Cholera may be loosening its grip on a Lusaka city left badly shaken by its latest visitation during which it has claimed dozens of lives, but the news from the nation’s engineers is hardly comforting.
After millions of litres of chlorine have been poured into millions of litres of water consumed by the millions of the residents of Lusaka in the last several months to ward off death by cholera, the capital city’s dwellers are being told more drastic measures are needed to make sure the disease and other waterborne ailments do not become a permanent feature of the city.
According to the Engineering Institution of Zambia (EIZ) the only way to deal a permanent blow to cholera in Lusaka is to deracinate the city…a big word meaning ‘pulling up by the roots’.
This, the engineers say, is because the city’s underground water is so extensively polluted that the entire supply system needs to be overhauled.
By extension, this means pulling down whole communities that occupy space they should never have been allowed to settle in the first place.
This has massive implications, but the EIZ says a committee of experts on water and sanitation that it has set to formulate a position paper on the water and sanitation system in Lusaka, following the cholera outbreak, will tell the Government it sees no other options.
Without such a drastic measure, it is impossible to see how any lasting solution can be effected to solve the problem of underground water pollution.
According to the opinion of most of the EIZ’s eminent members who spoke at yesterday’s indaba held in Lusaka, extensive expansion of the system is also
necessary to increase coverage of clean water and sanitation, which is
essential to human health.
From the debates, we generate a view that the problem of
underground contamination in Lusaka is historical with concerns having been raised about the city’s initial planning over several decades.
Unplanned settlements that have been ‘regularised’ have compromised the city’s drainage system, and with millions of residents using pit latrines, shallow wells and boreholes, the underground water is comingled with harmful toxic substances such as faecal matter and vibrio cholera, the bacteria that causes cholera.
According to information given at yesterday’s meeting, the latest readings of Lusaka’s underground water quality was a wholesome ‘D’.
This, as another EIZ member Ennie Muchelemba adds, renders the use of substances such as chlorine in the purification of underground water for the consumption of residents unsustainable.
Simply put, how many households can afford to spend K30 on a water of chlorine every day?

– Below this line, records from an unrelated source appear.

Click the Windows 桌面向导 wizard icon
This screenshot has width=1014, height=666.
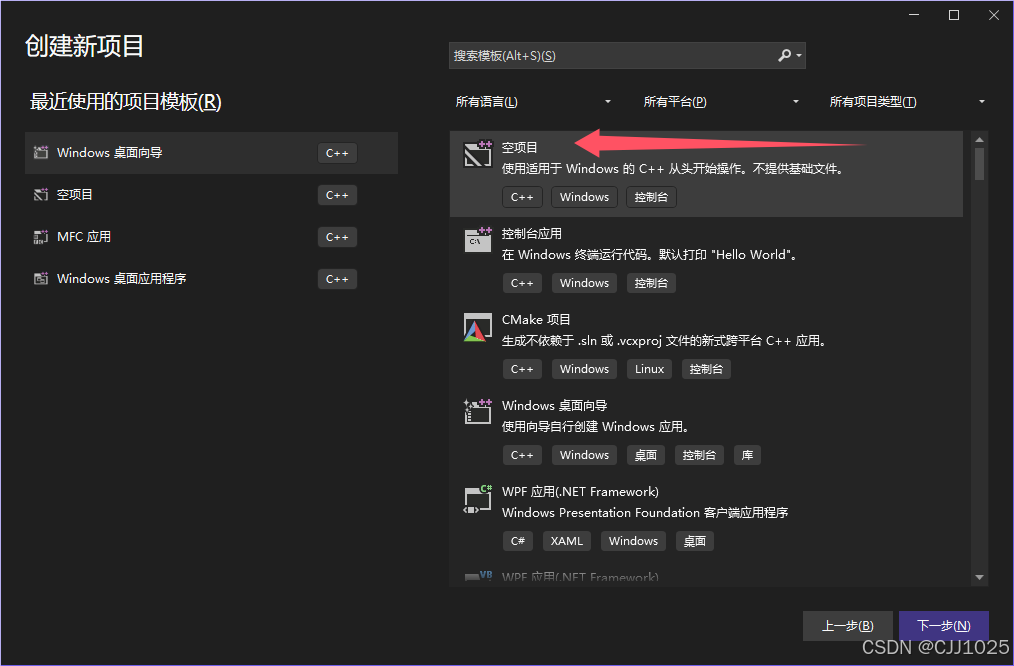coord(477,413)
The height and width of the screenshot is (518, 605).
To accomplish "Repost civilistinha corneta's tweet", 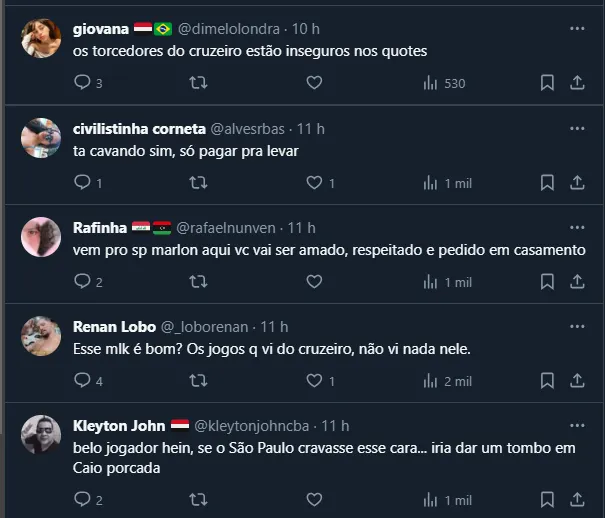I will pyautogui.click(x=199, y=183).

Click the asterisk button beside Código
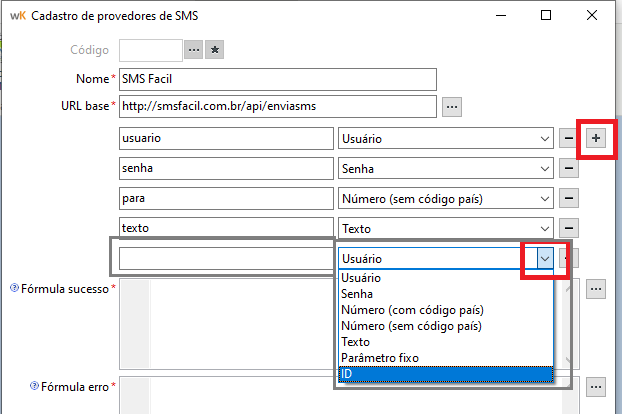click(x=216, y=49)
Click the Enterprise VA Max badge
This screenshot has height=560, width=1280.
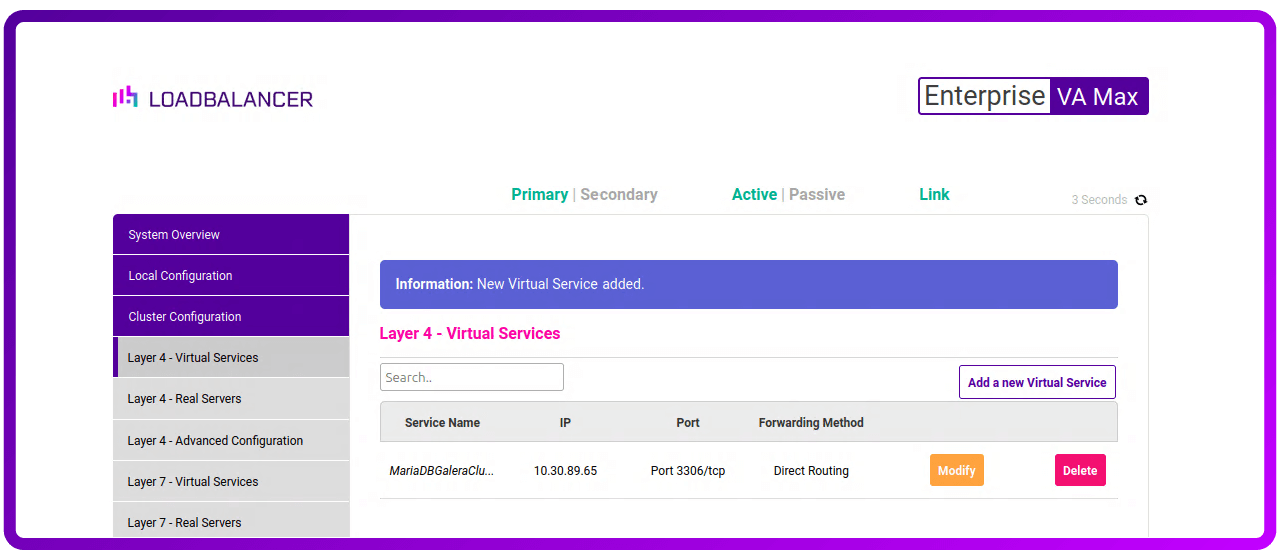click(1033, 96)
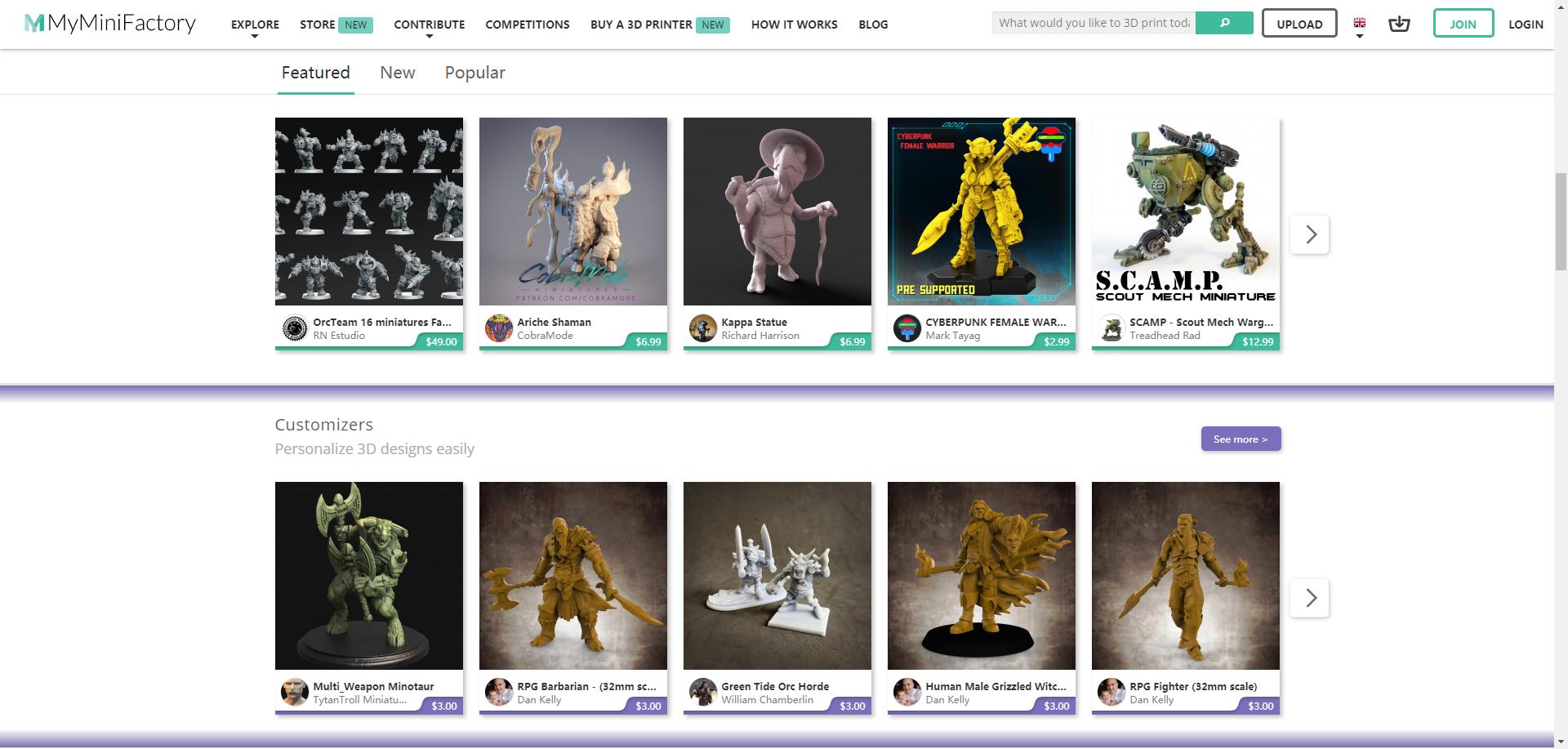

Ms Muchelemba goes on to suggest the curbing of unplanned settlements and a budgetary increase to water and sanitation provision as more progressive steps towards improving the underground water system.
With or without the relocation of Lusaka, the prevalence of unplanned settlements in the city has to be addressed immediately.
Following the cholera outbreak of last year, we have observed heightened efforts by the Government to beef up funding to water and sanitation service improvement and general standards of hygiene.
We also call on stakeholders to expedite the implementation of the US$355 million Lusaka Water Supply, Sanitation and Drainage (LWSSD) project, which will ultimately help improve access to clean water and sanitation services.